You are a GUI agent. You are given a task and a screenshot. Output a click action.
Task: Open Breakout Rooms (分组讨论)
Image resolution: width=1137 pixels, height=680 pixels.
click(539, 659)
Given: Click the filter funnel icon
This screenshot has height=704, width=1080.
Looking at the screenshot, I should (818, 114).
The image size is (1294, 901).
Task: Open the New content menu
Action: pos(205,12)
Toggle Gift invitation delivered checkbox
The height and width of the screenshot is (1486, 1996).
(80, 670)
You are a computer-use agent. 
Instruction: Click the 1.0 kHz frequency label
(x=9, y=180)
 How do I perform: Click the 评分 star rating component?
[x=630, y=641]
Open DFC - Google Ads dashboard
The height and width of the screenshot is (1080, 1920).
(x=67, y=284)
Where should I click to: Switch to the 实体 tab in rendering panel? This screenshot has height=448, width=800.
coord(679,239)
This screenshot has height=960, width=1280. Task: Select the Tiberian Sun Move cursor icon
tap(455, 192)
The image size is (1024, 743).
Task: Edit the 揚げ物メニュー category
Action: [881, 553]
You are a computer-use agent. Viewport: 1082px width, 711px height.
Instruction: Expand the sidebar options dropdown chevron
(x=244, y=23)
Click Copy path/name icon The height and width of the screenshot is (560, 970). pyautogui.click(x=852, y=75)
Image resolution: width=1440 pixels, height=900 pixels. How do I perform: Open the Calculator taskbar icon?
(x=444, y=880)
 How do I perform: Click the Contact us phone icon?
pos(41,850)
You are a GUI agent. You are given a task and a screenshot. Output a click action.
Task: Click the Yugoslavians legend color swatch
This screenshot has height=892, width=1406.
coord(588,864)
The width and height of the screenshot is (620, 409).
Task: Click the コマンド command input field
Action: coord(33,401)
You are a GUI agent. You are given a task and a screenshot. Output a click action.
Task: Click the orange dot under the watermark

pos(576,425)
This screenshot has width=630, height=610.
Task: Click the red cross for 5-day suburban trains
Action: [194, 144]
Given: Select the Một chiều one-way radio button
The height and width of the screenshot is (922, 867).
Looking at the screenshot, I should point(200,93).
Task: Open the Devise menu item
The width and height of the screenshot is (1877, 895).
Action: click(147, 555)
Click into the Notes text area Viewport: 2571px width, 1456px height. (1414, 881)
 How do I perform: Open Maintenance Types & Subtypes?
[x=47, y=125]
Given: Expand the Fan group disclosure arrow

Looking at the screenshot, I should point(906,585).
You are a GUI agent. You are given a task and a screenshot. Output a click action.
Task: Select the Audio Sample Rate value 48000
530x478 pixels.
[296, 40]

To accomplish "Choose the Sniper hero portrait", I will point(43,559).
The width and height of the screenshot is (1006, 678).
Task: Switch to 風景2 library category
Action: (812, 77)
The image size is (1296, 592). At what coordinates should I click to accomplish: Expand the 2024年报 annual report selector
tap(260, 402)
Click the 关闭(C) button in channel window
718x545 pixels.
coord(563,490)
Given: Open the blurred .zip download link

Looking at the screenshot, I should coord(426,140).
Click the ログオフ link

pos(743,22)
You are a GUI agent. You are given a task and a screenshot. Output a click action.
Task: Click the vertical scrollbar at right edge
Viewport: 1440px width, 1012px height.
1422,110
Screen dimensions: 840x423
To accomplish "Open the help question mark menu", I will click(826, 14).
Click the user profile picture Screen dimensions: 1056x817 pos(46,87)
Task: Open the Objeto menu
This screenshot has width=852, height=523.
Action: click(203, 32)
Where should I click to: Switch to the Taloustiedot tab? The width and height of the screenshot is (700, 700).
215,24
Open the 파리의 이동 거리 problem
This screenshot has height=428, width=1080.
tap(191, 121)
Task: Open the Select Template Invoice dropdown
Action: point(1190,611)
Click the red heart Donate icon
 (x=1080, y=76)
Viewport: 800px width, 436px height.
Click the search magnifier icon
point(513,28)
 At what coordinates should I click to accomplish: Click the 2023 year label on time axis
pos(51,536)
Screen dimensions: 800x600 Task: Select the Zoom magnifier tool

▸ Instructions to follow:
Give all of the data above again, with "GUI agent" swapped for "desktop agent" and everything else left as it is.

▸ Answer to this problem:
You are a desktop agent. You are given a task and a screenshot. Output a click action.
Task: Open Breakout Rooms (分组讨论)
Image resolution: width=1137 pixels, height=680 pixels.
click(539, 659)
Given: Click the filter funnel icon
This screenshot has height=704, width=1080.
Looking at the screenshot, I should (818, 114).
The image size is (1294, 901).
Task: Open the New content menu
Action: pos(205,12)
Toggle Gift invitation delivered checkbox
The height and width of the screenshot is (1486, 1996).
(80, 670)
You are a computer-use agent. 
Instruction: Click the 1.0 kHz frequency label
(x=9, y=180)
 How do I perform: Click the 评分 star rating component?
[x=630, y=641]
Open DFC - Google Ads dashboard
The height and width of the screenshot is (1080, 1920).
(x=67, y=284)
Where should I click to: Switch to the 实体 tab in rendering panel? This screenshot has height=448, width=800.
coord(679,239)
This screenshot has height=960, width=1280. Task: Select the Tiberian Sun Move cursor icon
tap(455, 192)
The image size is (1024, 743).
Task: Edit the 揚げ物メニュー category
Action: [881, 553]
You are a computer-use agent. Viewport: 1082px width, 711px height.
Instruction: Expand the sidebar options dropdown chevron
(x=244, y=23)
Click Copy path/name icon The height and width of the screenshot is (560, 970). pyautogui.click(x=852, y=75)
Image resolution: width=1440 pixels, height=900 pixels. How do I perform: Open the Calculator taskbar icon?
(x=444, y=880)
 How do I perform: Click the Contact us phone icon?
pos(41,850)
You are a desktop agent. You are given a task and a screenshot. Output a click action.
Task: Click the Yugoslavians legend color swatch
This screenshot has height=892, width=1406.
coord(588,864)
The width and height of the screenshot is (620, 409).
Task: Click the コマンド command input field
Action: coord(33,401)
You are a desktop agent. You are given a task and a screenshot. Output a click action.
Task: Click the orange dot under the watermark

pos(576,425)
This screenshot has width=630, height=610.
Task: Click the red cross for 5-day suburban trains
Action: [194, 144]
Given: Select the Một chiều one-way radio button
The height and width of the screenshot is (922, 867).
Looking at the screenshot, I should point(200,93).
Task: Open the Devise menu item
The width and height of the screenshot is (1877, 895).
Action: click(147, 555)
Click into the Notes text area Viewport: 2571px width, 1456px height. (1414, 881)
 How do I perform: Open Maintenance Types & Subtypes?
[x=47, y=125]
Given: Expand the Fan group disclosure arrow

Looking at the screenshot, I should point(906,585).
You are a desktop agent. You are given a task and a screenshot. Output a click action.
Task: Select the Audio Sample Rate value 48000
530x478 pixels.
[296, 40]

To accomplish "Choose the Sniper hero portrait", I will point(43,559).
The width and height of the screenshot is (1006, 678).
Task: Switch to 風景2 library category
Action: (812, 77)
The image size is (1296, 592). At what coordinates should I click to accomplish: Expand the 2024年报 annual report selector
tap(260, 402)
Click the 关闭(C) button in channel window
718x545 pixels.
coord(563,490)
Given: Open the blurred .zip download link

Looking at the screenshot, I should coord(426,140).
Click the ログオフ link

pos(743,22)
You are a desktop agent. You are given a task and a screenshot. Output a click action.
Task: Click the vertical scrollbar at right edge
Viewport: 1440px width, 1012px height.
1422,110
Screen dimensions: 840x423
To accomplish "Open the help question mark menu", I will click(826, 14).
Click the user profile picture Screen dimensions: 1056x817 pos(46,87)
Task: Open the Objeto menu
This screenshot has width=852, height=523.
Action: click(203, 32)
Where should I click to: Switch to the Taloustiedot tab? The width and height of the screenshot is (700, 700).
215,24
Open the 파리의 이동 거리 problem
This screenshot has height=428, width=1080.
tap(191, 121)
Task: Open the Select Template Invoice dropdown
Action: point(1190,611)
Click the red heart Donate icon
 (x=1080, y=76)
Viewport: 800px width, 436px height.
Click the search magnifier icon
point(513,28)
 At what coordinates should I click to accomplish: Click the 2023 year label on time axis
pos(51,536)
Screen dimensions: 800x600 Task: Select the Zoom magnifier tool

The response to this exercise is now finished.